___ Given records ___

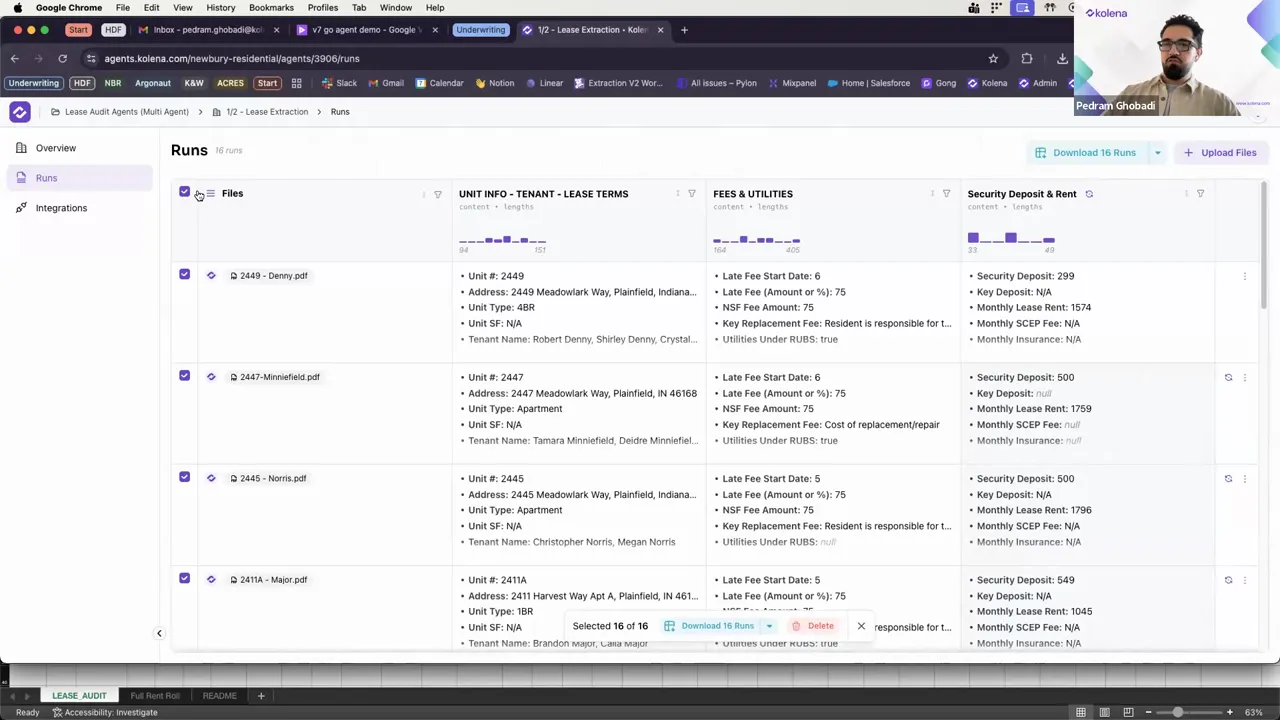Select the Runs section in the sidebar

click(x=46, y=177)
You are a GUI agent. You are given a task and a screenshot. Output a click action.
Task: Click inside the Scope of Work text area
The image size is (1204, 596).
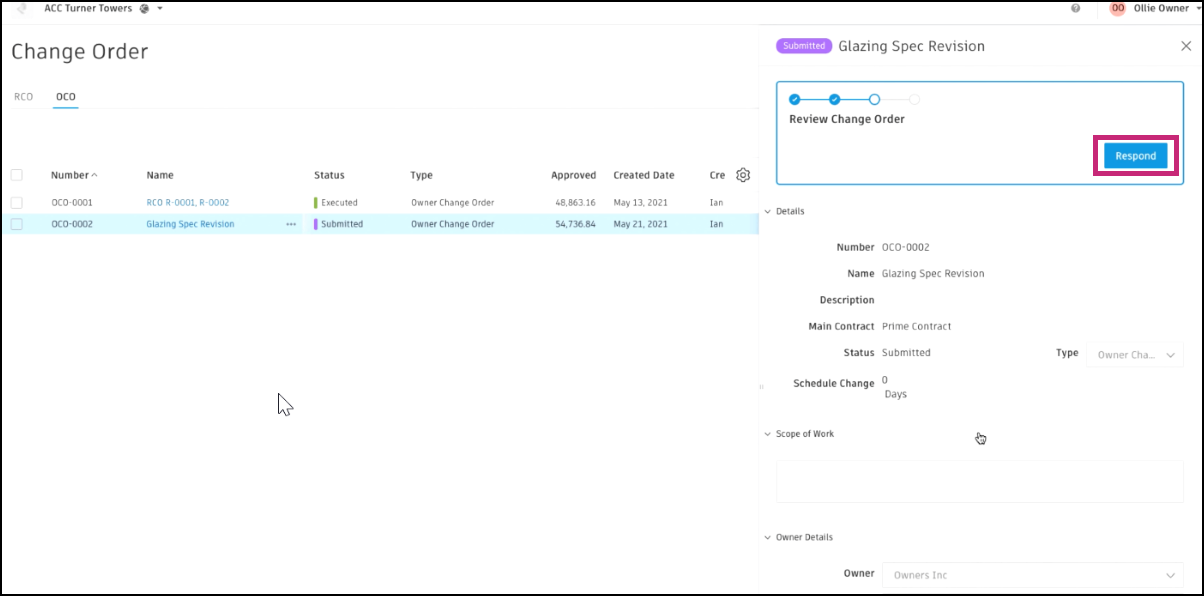point(978,480)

___

Instructions for the task: Once the line with "You are a GUI" is found, write out that line and every later line of the listing above exactly, through the last one, and skip any pictures.

Reply:
You are a GUI agent. You are given a task and a screenshot. Output a click action.
Task: Click inside the Scope of Work text area
The image size is (1204, 596).
point(978,480)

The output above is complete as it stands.